* _Work item_
After locating the line with "Click the Diyafram F1.6 value" in the entries below, set down exactly that line and each one after it to the end, skipping pictures.

* _Data for review_

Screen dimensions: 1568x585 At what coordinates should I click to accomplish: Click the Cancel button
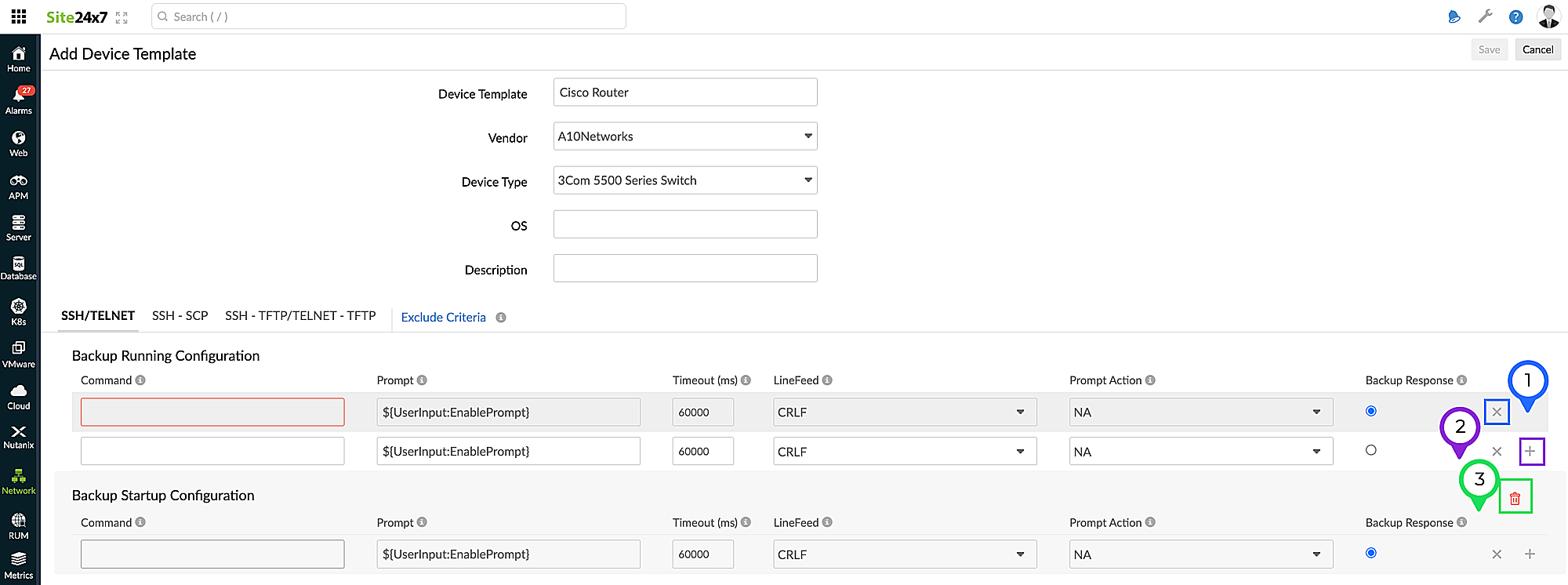1537,49
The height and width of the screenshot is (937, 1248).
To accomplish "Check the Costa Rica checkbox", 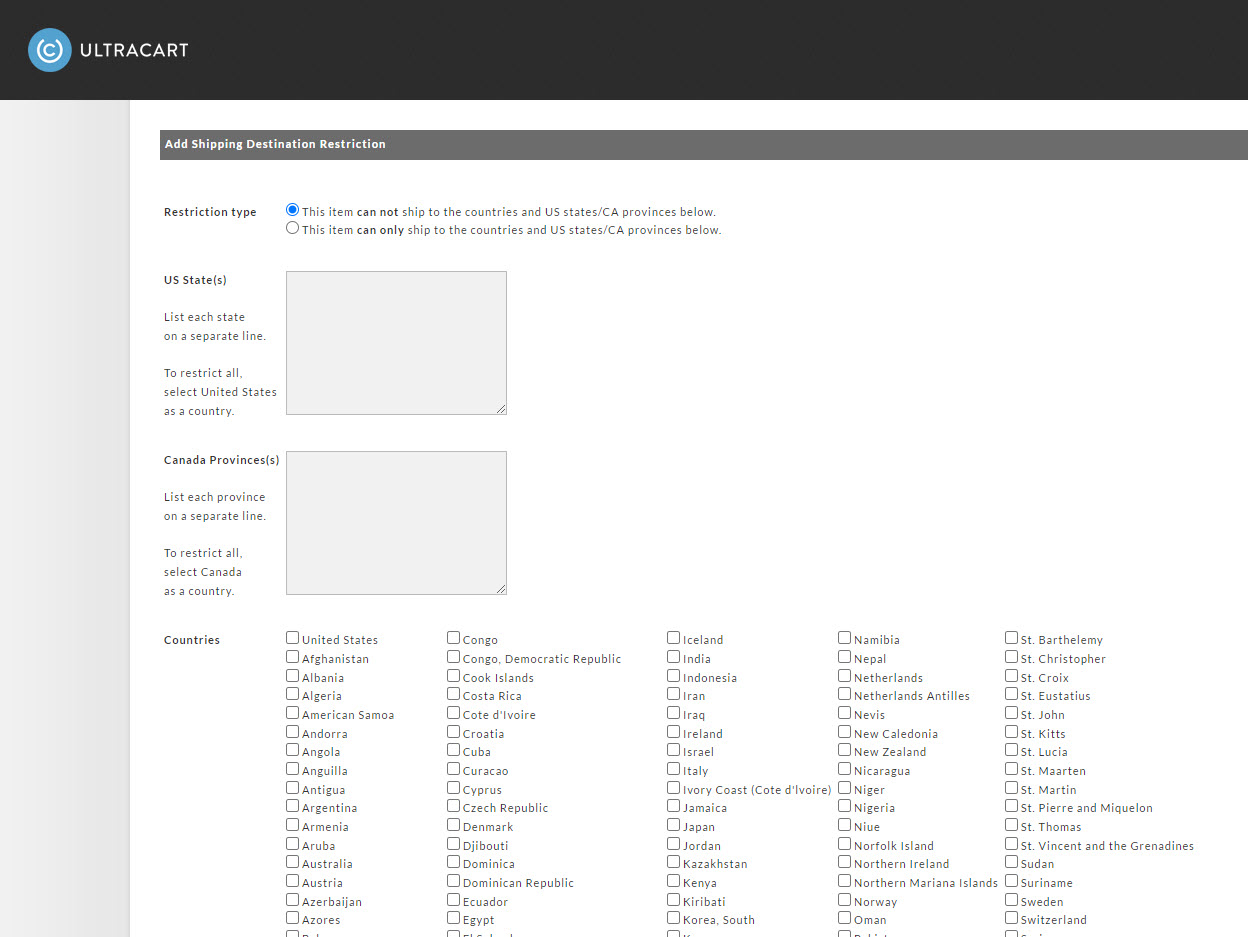I will (x=453, y=694).
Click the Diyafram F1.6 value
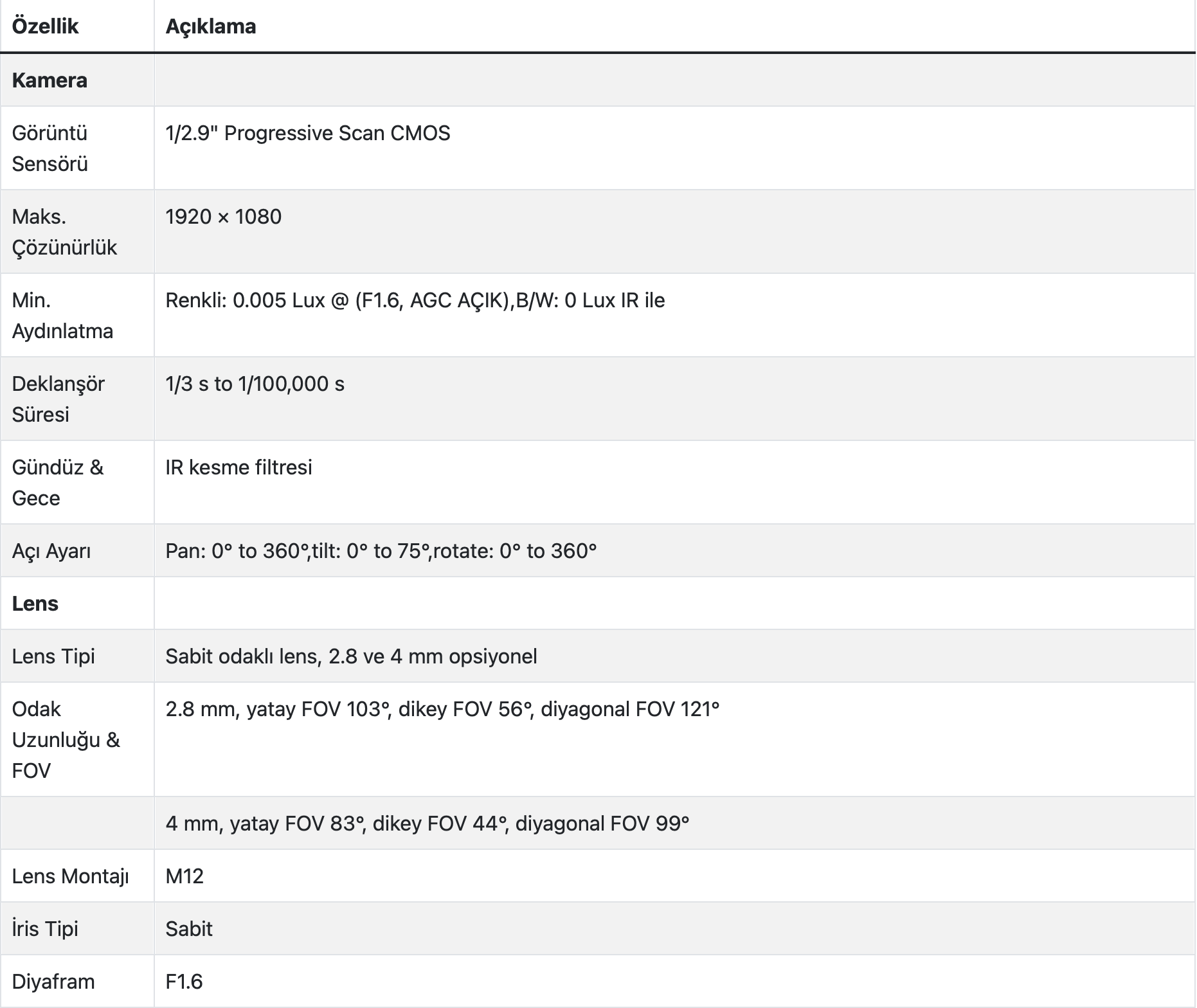This screenshot has width=1197, height=1008. point(184,982)
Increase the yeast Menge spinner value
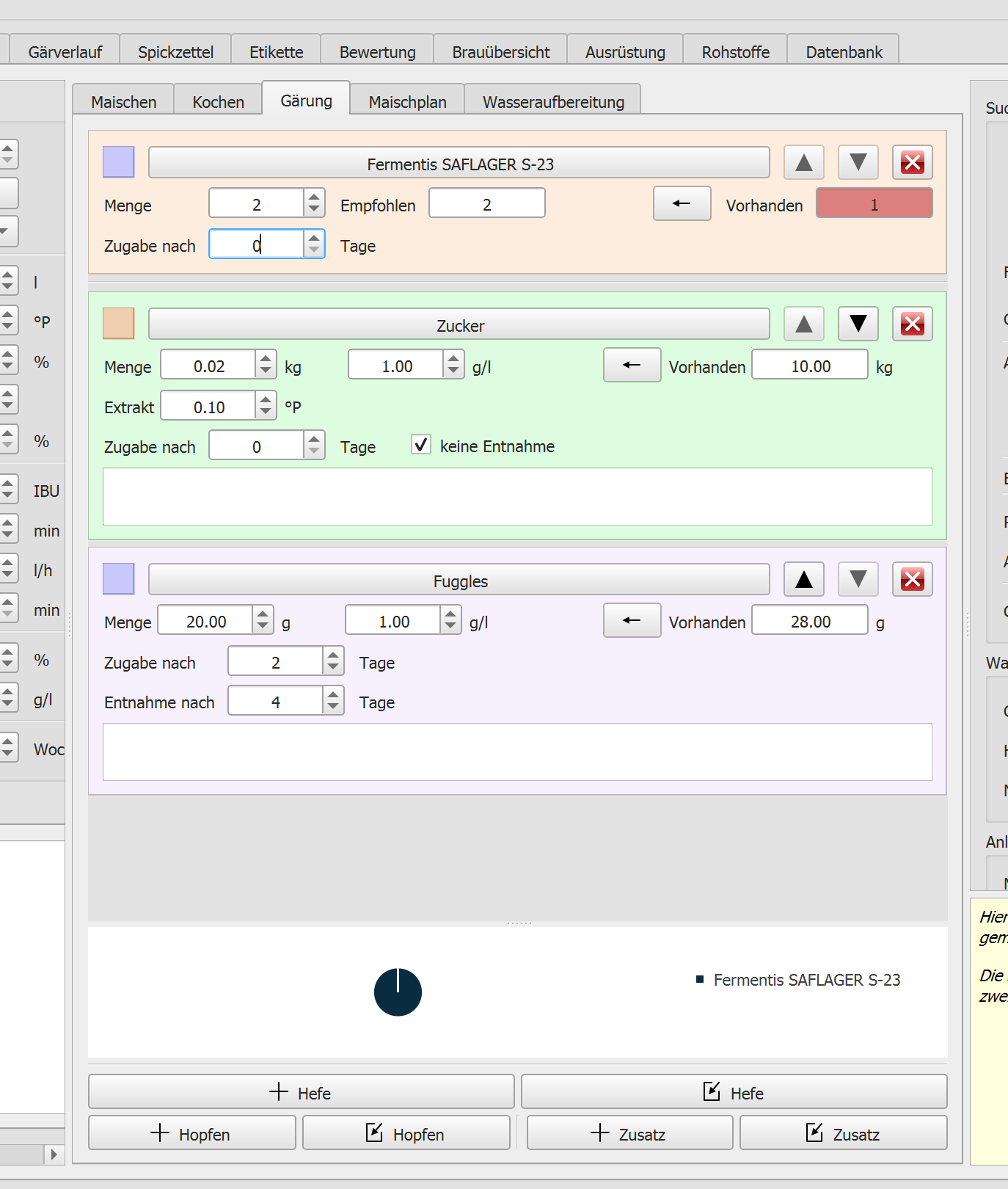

* _Written response_
Click the Diyafram F1.6 value
This screenshot has width=1197, height=1008. point(184,982)
Increase the yeast Menge spinner value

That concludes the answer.